TASK DIRECTIONS: Report each line of the entries below that has the word "computer" in it.

━━━━━ RECORDS SHOWN ━━━━━

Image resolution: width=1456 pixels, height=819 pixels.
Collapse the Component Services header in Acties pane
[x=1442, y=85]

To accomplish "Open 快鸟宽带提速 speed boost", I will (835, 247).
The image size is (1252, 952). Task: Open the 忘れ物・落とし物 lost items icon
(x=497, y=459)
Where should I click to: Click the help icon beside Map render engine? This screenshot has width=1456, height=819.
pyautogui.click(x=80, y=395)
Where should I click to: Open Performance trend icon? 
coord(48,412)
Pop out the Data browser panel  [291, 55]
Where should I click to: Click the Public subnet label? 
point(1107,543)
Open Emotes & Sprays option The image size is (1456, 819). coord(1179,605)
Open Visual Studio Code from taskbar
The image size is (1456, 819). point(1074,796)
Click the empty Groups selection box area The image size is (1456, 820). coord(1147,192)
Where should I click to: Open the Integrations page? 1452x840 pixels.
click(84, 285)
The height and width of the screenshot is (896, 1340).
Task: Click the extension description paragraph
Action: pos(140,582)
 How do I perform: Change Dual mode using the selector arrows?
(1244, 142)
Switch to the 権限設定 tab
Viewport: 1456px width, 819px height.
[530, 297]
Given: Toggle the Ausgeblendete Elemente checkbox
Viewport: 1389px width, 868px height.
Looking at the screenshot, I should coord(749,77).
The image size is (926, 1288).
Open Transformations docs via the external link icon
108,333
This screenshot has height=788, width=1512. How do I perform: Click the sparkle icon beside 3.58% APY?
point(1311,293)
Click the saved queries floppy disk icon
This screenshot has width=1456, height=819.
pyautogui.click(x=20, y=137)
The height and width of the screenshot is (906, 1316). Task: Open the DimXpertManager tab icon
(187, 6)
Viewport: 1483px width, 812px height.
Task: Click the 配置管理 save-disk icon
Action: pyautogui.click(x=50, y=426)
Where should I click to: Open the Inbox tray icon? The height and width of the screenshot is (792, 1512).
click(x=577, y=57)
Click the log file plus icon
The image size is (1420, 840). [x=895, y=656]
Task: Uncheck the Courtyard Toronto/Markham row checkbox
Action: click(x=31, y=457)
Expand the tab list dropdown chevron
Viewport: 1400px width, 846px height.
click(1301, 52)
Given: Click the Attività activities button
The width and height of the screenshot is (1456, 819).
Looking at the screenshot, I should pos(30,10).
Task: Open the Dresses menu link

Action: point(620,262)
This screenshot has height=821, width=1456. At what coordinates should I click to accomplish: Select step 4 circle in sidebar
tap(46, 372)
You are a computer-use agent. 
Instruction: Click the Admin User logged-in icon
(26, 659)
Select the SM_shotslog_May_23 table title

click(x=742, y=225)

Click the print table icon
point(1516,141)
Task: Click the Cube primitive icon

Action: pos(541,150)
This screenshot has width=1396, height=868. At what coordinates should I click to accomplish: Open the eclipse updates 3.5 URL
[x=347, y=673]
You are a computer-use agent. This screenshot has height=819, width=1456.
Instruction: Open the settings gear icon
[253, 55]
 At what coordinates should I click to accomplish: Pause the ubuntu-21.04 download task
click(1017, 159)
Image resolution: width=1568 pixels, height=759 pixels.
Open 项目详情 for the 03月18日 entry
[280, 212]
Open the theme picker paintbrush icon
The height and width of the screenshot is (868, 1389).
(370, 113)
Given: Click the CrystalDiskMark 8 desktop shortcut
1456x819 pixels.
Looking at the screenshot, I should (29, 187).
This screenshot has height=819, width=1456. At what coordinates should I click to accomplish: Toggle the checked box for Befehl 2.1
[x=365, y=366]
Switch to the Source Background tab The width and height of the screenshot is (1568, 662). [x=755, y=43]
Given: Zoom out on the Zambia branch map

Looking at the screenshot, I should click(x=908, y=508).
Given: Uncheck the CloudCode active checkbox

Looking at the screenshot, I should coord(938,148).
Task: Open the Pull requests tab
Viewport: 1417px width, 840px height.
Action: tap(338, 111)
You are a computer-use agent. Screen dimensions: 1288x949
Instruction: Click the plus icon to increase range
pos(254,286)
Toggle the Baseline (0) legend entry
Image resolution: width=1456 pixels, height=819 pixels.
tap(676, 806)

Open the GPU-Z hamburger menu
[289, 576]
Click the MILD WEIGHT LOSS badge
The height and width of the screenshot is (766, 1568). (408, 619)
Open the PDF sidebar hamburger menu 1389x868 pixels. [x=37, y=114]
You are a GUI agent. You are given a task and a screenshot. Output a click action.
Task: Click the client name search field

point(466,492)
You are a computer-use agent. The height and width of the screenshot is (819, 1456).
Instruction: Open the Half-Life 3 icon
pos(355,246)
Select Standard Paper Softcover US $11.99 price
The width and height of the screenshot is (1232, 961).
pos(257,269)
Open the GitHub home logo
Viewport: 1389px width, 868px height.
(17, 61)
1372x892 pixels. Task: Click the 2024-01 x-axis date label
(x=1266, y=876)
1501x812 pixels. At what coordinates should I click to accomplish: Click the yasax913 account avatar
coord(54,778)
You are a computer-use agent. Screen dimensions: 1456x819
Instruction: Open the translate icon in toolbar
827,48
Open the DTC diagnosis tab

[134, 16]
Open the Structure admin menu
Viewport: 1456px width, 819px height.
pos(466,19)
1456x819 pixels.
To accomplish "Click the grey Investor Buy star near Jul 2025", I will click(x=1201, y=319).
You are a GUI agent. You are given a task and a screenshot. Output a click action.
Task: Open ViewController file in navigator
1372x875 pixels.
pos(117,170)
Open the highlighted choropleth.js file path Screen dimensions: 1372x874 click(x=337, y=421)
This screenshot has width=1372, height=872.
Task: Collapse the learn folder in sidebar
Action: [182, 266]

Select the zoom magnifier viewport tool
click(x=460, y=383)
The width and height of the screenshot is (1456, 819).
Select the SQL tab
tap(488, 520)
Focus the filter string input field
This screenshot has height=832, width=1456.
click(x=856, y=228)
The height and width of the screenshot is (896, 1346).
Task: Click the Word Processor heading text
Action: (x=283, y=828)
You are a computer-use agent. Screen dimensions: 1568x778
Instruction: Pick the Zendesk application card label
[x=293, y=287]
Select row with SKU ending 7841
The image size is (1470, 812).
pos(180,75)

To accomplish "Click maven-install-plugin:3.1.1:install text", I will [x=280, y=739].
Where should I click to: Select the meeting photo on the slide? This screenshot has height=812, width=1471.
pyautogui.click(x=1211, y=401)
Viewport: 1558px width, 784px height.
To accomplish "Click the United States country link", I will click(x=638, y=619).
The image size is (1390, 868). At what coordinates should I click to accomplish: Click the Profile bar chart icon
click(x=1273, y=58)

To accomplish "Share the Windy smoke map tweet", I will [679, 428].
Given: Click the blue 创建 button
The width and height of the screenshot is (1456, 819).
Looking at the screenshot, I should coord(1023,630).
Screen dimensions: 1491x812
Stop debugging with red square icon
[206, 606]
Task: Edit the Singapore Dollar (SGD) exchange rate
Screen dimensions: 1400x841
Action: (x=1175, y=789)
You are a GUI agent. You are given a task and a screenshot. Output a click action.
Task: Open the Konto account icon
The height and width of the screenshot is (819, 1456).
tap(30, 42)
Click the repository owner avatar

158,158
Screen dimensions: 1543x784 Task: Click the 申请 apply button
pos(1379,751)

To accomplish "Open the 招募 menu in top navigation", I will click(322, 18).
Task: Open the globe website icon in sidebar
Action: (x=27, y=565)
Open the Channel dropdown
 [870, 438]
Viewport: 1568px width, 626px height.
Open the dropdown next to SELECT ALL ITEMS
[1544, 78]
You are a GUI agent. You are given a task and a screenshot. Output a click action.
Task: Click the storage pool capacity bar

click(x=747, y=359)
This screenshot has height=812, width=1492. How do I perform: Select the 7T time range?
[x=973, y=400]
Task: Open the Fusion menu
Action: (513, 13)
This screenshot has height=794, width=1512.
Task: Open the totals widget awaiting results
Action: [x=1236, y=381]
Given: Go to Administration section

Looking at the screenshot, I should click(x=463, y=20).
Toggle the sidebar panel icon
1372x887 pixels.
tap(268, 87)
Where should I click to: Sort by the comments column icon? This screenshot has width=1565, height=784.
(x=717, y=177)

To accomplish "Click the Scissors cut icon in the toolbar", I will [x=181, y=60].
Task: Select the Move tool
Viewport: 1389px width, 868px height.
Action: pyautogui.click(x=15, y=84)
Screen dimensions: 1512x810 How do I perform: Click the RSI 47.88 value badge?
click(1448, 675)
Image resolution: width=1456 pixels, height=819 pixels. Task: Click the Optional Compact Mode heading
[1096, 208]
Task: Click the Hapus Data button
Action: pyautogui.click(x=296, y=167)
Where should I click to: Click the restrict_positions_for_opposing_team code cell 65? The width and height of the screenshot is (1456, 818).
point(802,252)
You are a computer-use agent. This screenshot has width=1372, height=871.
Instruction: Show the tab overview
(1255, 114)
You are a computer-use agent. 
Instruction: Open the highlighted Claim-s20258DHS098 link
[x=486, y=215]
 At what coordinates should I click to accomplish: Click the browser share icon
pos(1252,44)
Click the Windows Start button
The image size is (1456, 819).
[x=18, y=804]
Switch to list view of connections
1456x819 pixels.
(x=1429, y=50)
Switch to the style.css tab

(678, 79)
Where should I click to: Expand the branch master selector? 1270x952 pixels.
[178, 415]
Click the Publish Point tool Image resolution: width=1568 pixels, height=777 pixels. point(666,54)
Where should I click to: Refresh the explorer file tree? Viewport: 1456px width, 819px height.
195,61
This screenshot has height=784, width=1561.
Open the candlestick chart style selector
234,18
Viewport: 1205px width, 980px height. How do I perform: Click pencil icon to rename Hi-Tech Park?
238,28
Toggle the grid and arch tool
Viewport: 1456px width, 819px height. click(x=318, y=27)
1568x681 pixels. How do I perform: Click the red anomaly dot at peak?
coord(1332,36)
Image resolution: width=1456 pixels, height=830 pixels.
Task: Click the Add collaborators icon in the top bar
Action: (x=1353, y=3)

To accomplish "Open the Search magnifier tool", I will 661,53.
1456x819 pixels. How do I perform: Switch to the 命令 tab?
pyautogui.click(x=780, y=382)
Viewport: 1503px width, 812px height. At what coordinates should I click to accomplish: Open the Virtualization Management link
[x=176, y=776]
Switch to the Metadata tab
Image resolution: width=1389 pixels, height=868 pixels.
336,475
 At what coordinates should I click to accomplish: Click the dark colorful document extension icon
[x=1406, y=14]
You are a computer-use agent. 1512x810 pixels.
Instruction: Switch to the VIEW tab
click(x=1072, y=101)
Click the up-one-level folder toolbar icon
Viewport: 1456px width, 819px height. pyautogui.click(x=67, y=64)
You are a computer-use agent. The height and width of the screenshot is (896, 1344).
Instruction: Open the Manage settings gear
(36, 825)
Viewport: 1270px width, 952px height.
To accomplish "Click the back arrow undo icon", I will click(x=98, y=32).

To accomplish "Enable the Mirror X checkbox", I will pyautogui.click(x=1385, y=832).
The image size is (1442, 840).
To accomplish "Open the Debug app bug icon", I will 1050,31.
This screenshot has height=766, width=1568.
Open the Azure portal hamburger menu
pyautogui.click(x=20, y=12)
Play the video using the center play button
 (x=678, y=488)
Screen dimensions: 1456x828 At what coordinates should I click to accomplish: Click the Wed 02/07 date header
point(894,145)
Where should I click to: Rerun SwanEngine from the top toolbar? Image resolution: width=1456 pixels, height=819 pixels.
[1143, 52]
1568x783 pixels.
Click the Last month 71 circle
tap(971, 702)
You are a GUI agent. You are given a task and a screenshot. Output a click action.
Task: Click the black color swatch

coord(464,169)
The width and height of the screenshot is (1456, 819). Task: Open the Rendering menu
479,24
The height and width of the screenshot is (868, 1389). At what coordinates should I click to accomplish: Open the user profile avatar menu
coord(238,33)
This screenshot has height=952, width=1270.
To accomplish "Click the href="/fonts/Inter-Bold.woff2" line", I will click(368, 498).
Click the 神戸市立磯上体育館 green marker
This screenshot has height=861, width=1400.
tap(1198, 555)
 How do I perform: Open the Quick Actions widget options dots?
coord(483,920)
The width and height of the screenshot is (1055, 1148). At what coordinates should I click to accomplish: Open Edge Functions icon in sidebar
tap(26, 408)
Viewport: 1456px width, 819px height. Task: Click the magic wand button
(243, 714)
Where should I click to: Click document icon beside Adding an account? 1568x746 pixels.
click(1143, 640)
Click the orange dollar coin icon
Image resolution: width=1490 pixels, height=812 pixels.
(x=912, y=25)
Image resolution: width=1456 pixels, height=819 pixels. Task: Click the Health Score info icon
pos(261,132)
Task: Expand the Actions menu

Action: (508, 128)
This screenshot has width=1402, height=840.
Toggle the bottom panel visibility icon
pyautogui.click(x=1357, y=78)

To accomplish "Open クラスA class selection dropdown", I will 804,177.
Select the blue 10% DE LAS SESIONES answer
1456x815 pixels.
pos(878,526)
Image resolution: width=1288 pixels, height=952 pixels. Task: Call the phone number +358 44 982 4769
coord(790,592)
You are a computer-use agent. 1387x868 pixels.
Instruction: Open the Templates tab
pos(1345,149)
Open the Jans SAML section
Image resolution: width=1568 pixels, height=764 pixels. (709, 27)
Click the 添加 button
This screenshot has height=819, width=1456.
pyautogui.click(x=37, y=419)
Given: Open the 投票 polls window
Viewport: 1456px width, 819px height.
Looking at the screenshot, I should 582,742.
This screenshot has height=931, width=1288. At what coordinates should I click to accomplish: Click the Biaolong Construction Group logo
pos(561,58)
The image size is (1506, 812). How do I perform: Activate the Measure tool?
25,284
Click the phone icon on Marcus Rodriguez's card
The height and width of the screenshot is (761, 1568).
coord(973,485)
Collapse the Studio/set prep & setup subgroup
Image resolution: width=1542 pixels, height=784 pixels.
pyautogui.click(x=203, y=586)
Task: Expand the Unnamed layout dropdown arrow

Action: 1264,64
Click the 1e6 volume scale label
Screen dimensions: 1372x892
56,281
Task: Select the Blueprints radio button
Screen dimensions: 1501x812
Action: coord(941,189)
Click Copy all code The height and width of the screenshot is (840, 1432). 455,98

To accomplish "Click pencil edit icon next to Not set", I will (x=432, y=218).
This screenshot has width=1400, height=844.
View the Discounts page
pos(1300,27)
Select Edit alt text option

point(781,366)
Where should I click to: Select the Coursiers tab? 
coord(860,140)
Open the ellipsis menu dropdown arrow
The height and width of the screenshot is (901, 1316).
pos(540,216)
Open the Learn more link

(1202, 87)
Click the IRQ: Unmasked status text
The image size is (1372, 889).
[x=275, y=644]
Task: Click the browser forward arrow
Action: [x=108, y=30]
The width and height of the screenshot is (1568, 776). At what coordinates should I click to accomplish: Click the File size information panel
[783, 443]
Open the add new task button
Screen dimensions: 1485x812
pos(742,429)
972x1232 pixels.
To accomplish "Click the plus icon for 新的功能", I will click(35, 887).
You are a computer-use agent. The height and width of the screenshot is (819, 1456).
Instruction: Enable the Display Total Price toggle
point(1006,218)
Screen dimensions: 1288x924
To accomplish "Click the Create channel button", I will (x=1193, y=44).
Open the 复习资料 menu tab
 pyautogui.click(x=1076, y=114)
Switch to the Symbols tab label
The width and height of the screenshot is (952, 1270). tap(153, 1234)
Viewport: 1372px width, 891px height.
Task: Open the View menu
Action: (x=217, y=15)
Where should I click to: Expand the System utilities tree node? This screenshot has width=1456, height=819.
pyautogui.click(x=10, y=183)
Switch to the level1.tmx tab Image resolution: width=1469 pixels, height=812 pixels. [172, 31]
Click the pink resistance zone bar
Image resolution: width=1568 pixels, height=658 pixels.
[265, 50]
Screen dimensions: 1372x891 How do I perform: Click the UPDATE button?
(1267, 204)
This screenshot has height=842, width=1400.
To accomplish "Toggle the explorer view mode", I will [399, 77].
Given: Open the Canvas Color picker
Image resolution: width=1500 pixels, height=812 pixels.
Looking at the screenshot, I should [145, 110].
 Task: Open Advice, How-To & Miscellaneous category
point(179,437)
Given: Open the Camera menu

━━━━━

TASK ANSWER:
You are a computer-use agent. 
You are a computer-use agent. This screenshot has height=819, width=1456.
You are a computer-use agent. Screen dimensions: 1288x949
You are a computer-use agent. The height and width of the screenshot is (819, 1456).
You are a computer-use agent. Screen dimensions: 1456x819
You are a computer-use agent. Screen dimensions: 1568x778
You are a computer-use agent. This screenshot has width=1372, height=871.
You are a computer-use agent. 
You are a computer-use agent. 1512x810 pixels.
You are a computer-use agent. The height and width of the screenshot is (896, 1344).
You are a computer-use agent. 1387x868 pixels.
You are a computer-use agent. The height and width of the screenshot is (819, 1456).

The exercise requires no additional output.